--- DOCUMENT EXCERPT ---

Semantic IDs for vulnerable code: finding 100× more cross-project clones than VUDDY
Semantic IDs for vulnerability detection. The recsys community has spent the last three years building out the TIGER substrate (Rajput et al., 2023): train a Residual-Quantized VAE on top of an item encoder, get a 3-integer discrete code per item, retrieve by hash bucket instead of by nearest neighbor. I applied that substrate to C/C++ vulnerability clone detection.
The result: on a 5000-function CVE registry, my system (SecSid) surfaces 112 non-fork cross-project vulnerability clones. VUDDY (Kim et al., S&P 2017), the canonical token-hash baseline in this corner of the security literature, finds 1.
How it works:
🔬 Frozen UniXcoder embeds each C/C++ function into a 768-d vector.
🔬 A 3-level Residual-Quantized VAE quantizes it through learned codebooks (128 × 128 × 512).

--- DATASET CONTENT ---

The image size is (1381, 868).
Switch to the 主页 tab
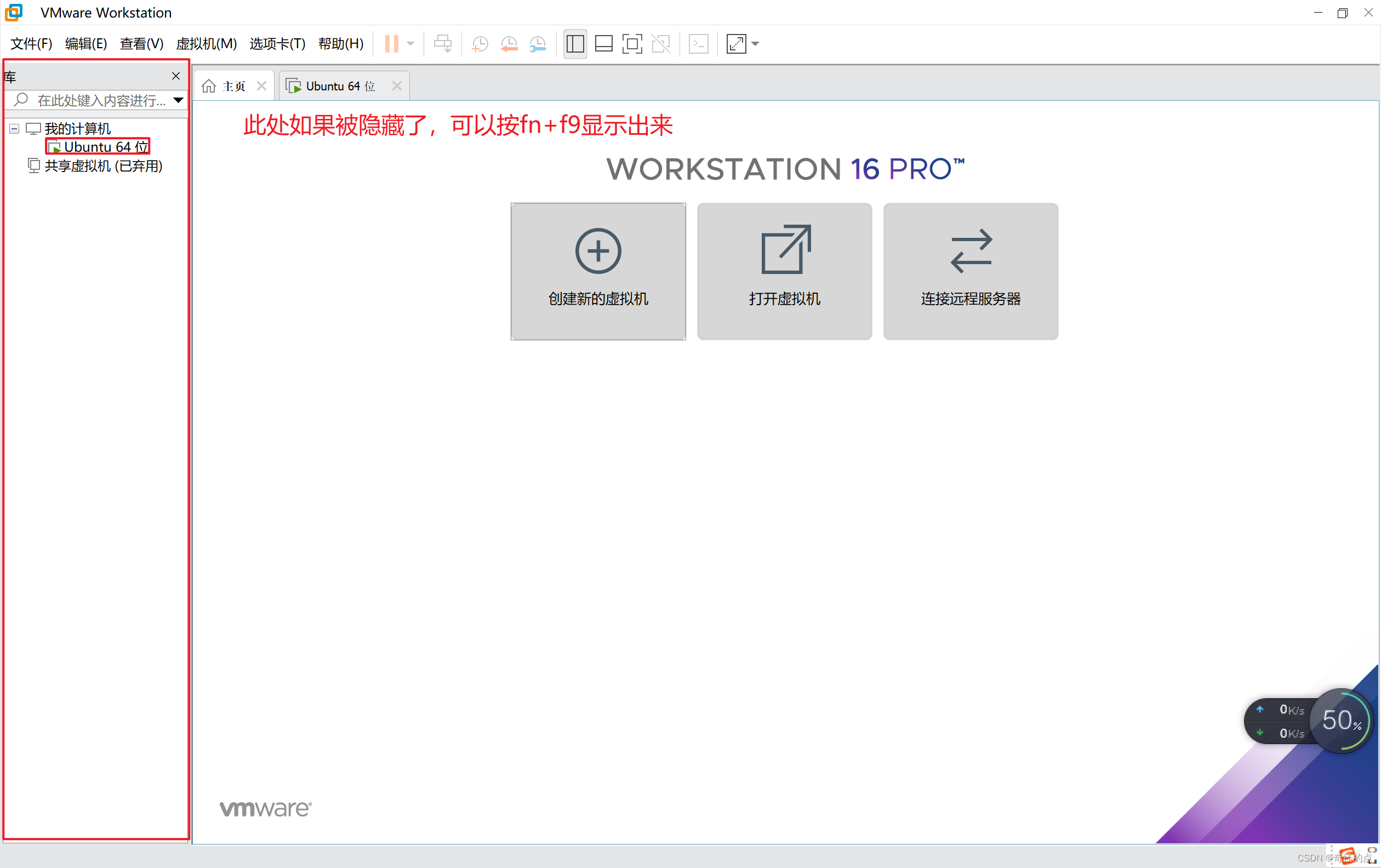(233, 85)
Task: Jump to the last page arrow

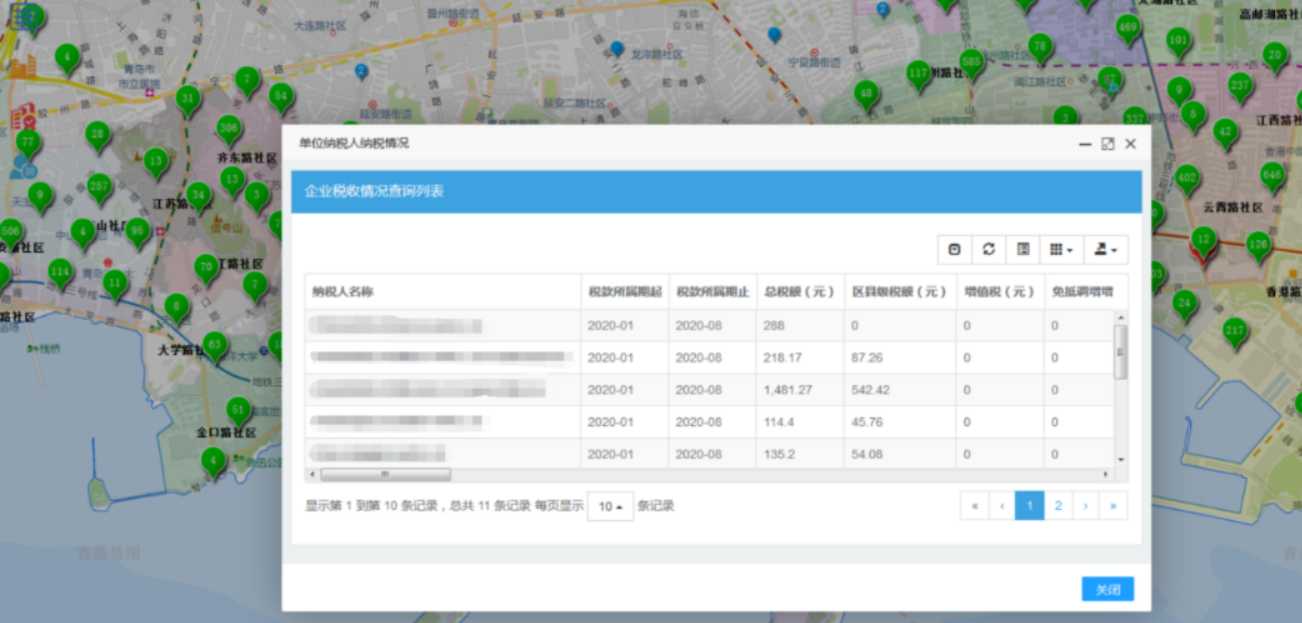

---

WHAT THIS EXERCISE ASKS
(A) For each statement, answer yes or no according to the SecSid post, and quote the words that decide it. (i) VUDDY finds one non-fork cross-project vulnerability clone on the registry. (ii) The UniXcoder encoder is updated during training. (iii) The Residual-Quantized VAE has four levels.
(B) According to the SecSid post, how many dimensions does the vector for each C/C++ function have?
(C) Return the SecSid post's wording from "The result: on" up to and including "128 × 512).".
The listing has no connection to the SecSid post.

PROBLEM SOLUTIONS
(A)
(i) Yes: "VUDDY (Kim et al., S&P 2017), the canonical token-hash baseline in this corner of the security literature, finds 1."
(ii) No: "Frozen UniXcoder embeds each C/C++ function into a 768-d vector."
(iii) No: "A 3-level Residual-Quantized VAE quantizes it through learned codebooks (128 × 128 × 512)."

(B) 768 dimensions.

(C)
The result: on a 5000-function CVE registry, my system (SecSid) surfaces 112 non-fork cross-project vulnerability clones. VUDDY (Kim et al., S&P 2017), the canonical token-hash baseline in this corner of the security literature, finds 1.
How it works:
🔬 Frozen UniXcoder embeds each C/C++ function into a 768-d vector.
🔬 A 3-level Residual-Quantized VAE quantizes it through learned codebooks (128 × 128 × 512).